August 1, 2017

Logstash Lines: Introducing a benchmarking tool for Logstash

By Suyog Rao

Welcome back to The Logstash Lines! In these weekly posts, we'll share the latest happenings in the world of Logstash and its ecosystem.

Benchmarking tool

Inspired by Rally's success (and design) for Elasticsearch, we've created a similar benchmarking tool for Logstash. In the past, we've created similar tools that collect performance stats for LS, but they weren't based on the monitoring APIs introduced in 5.x. The new benchmarking tool just needs a JVM and is based on APIs built into LS. It also has a richer set of functionality. 

Users can run benchmarks on predefined configs and data sets like apache. You can perform a benchmarking via several ways: on a particular LS distribution version (5.4, 5.6 etc), on an installed LS, from a github hash/tag or on a branch. At the end of the run, it outputs stats like “throughput (events/sec)”, CPU usage, etc, to the terminal. This tool also has an option to ship performance stats directly to Elasticsearch. Internally, we plan to store nightly benchmark results to catch regressions. 

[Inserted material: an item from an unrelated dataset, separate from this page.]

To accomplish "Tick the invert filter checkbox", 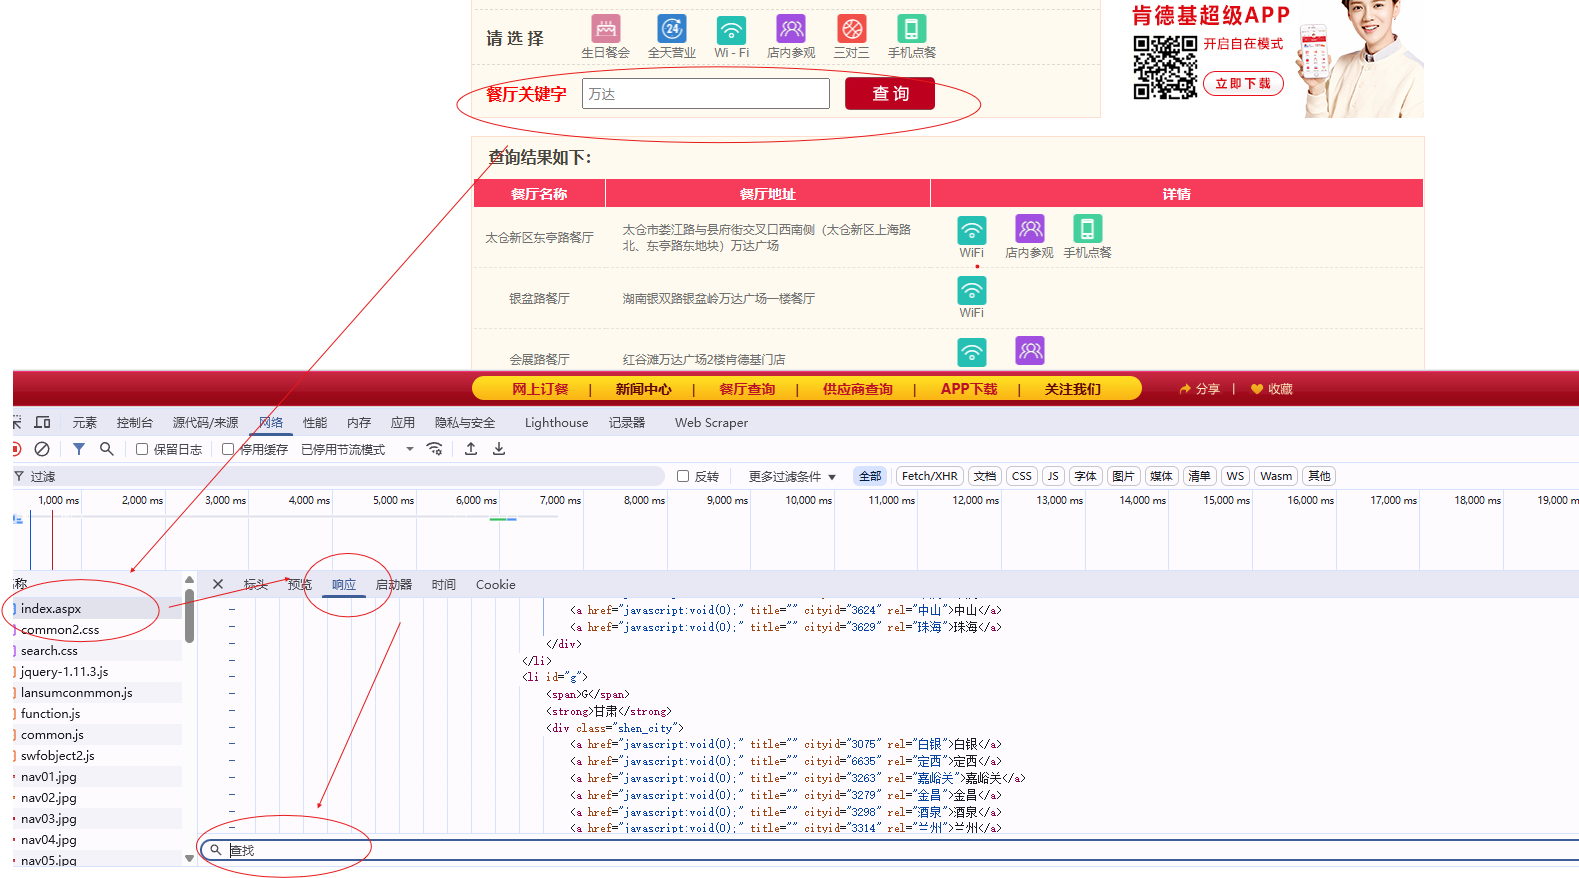I will [x=683, y=476].
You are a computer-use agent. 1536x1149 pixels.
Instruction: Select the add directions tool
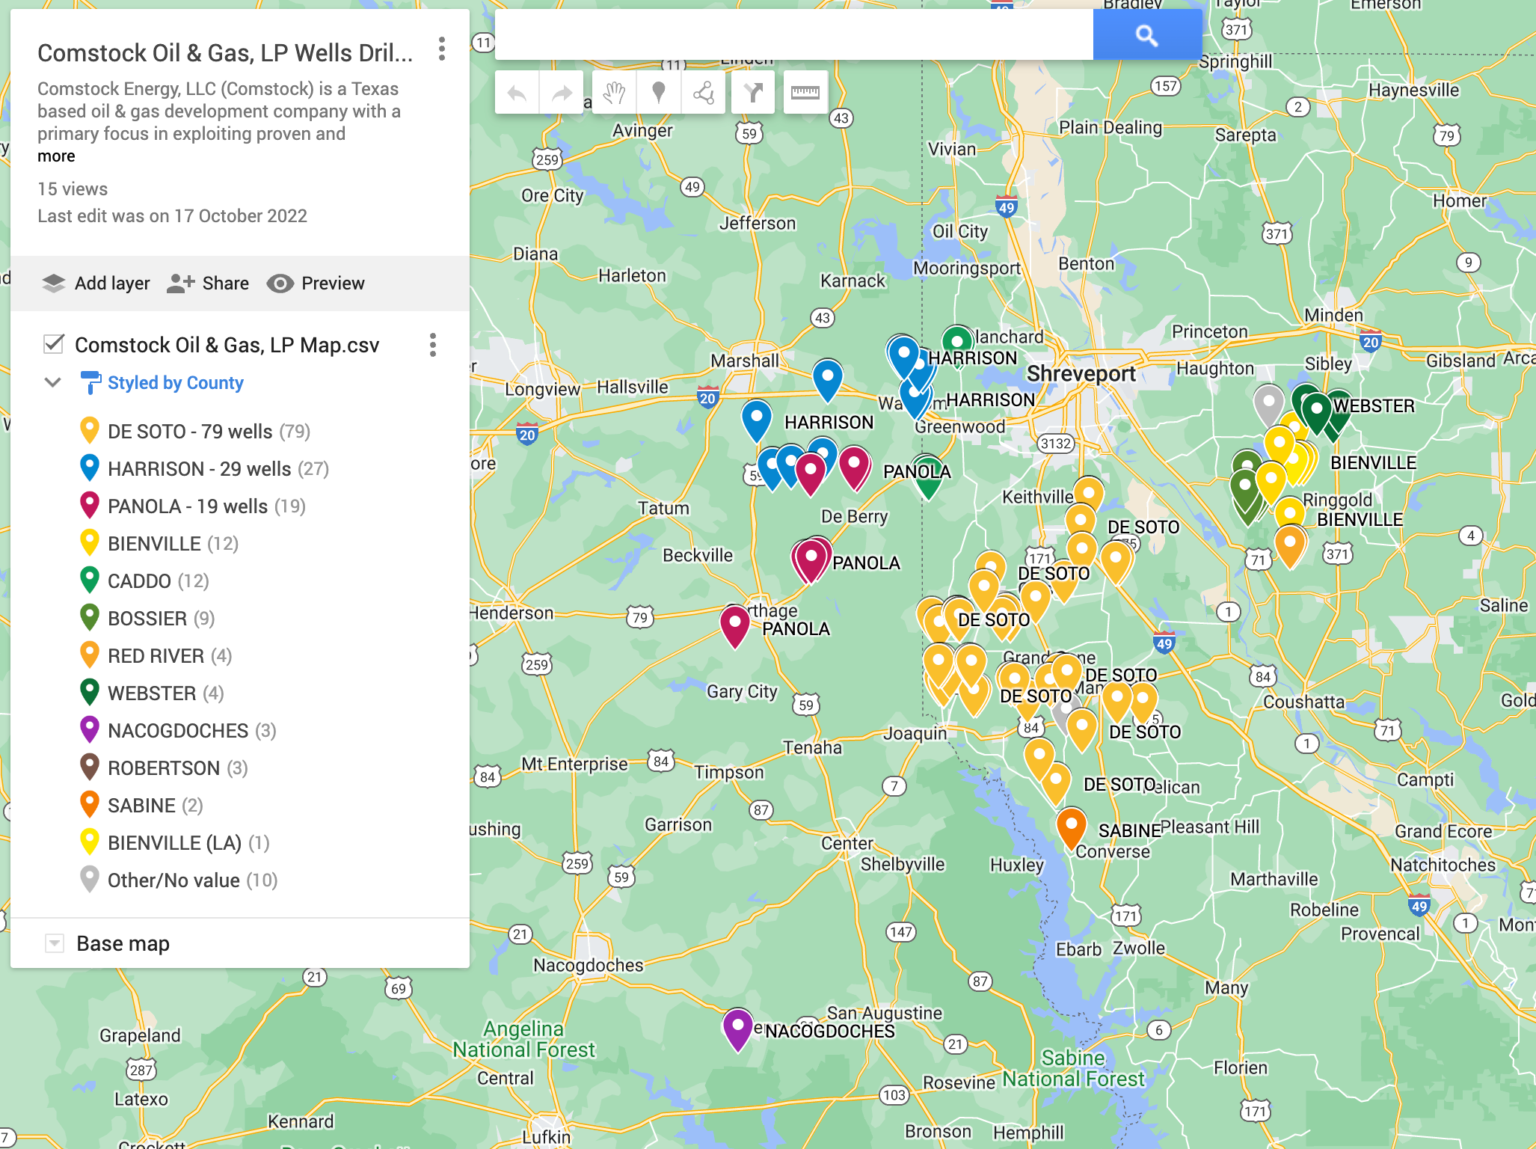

This is just the beginning though — there's plenty to do and polish up here. Next up, we want to add the ability to run benchmarks on custom configs and datasets, detailed documentation and more!

Fixes in master and 6.0

  • Dead Letter Queue input: When using the “seek by timestamp” feature while processing events in DLQ, we found a bug where events could be duplicated or skipped. This has now been fixed (#7789)
  • Accessors should only handle ConvertedMap and ConvertedList as Collection, non-scalar types.
  • Performance improvements fixes across the board in core:
    • Metrics calculation: Using RubyArray.hash as a key for metric's fast lookup method instead of an array provides a 10% gain (#7772)
    • Optimized throughtput when using in-memory queue by replacing SynchronousQueue with ArrayBlockingQueue(#7690).
    • Correctly size pathcache backing map used in field references.
  • Elasticsearch Filter: Support ca_file setting when using https URI in hosts parameter (#58).
  • Fingerprint filter: Added option to automatically include all field names in fingerprint calculation.